For those fond of wearing cut-off denim shorts with Wellington boots, the end of June in England means one of two things. Either you are heading to Glastonbury with 140,000 other revellers, or you are on your way to Groundswell, the regenerative farming festival in Hertfordshire, now dubbed — with only mild irony — the Glasto of farming.
This year is a fallow summer for Glastonbury. Groundswell, meanwhile, is celebrating its 10th anniversary. From a modest gathering of 450 farmers discussing no-till agriculture in a shed, Groundswell has grown to a world-famous convening of the agri-ecologically curious. Among last year’s 10,500 visitors were government officials, corporate sustainability teams and The Prince of Wales, all treated to artisanal food pop ups, wellbeing workshops and live music alongside discussions on hedgerow management and soil health.
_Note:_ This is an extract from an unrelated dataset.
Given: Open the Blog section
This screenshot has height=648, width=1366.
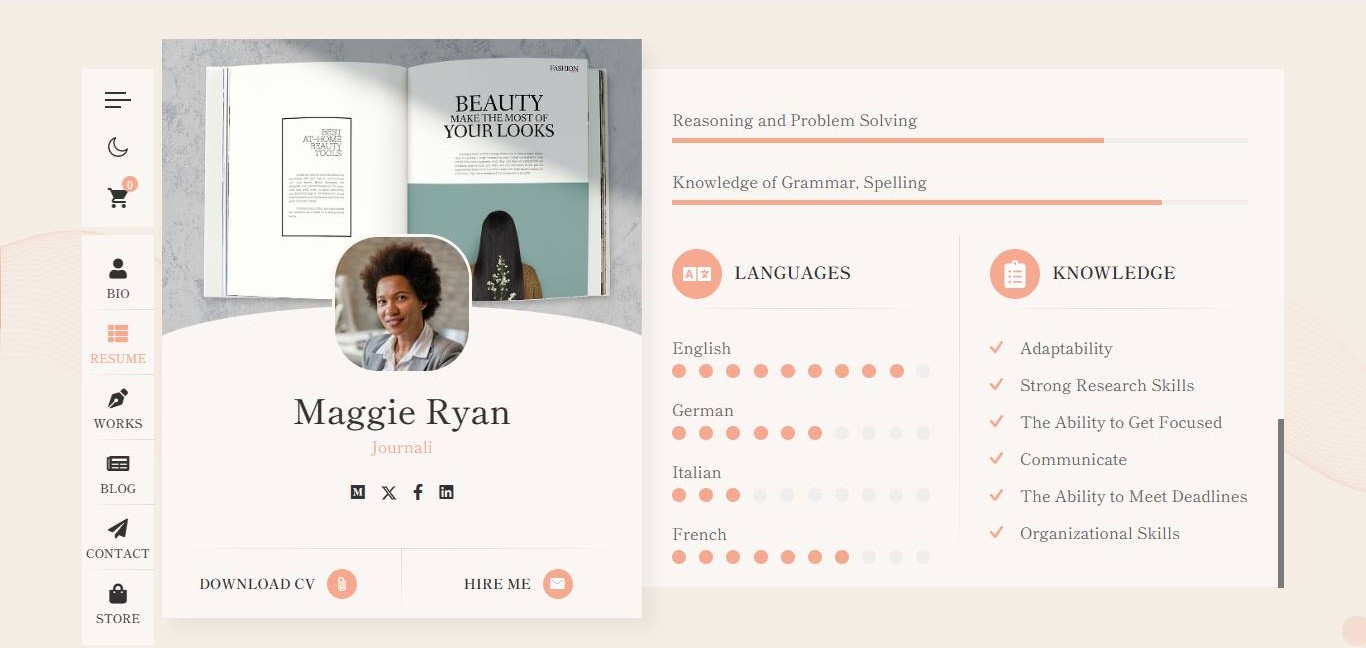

Its wide ranging appeal means a number of Glastonbury attendees can also be found dancing here, not least Andy Cato, co-founder of farm-to-plate food business Wildfarmed and one half of Groove Armada, who DJs at both festivals, sometimes just 24 hours apart.
Slickly produced and Instagram ready, this blurring of genres shows how far the farming festival has travelled from its country-show roots. But when tickets are snapped up by punters and corporations who wouldn’t know a plough share from a power harrow, does this risk driving away the very people they are supposed to be for?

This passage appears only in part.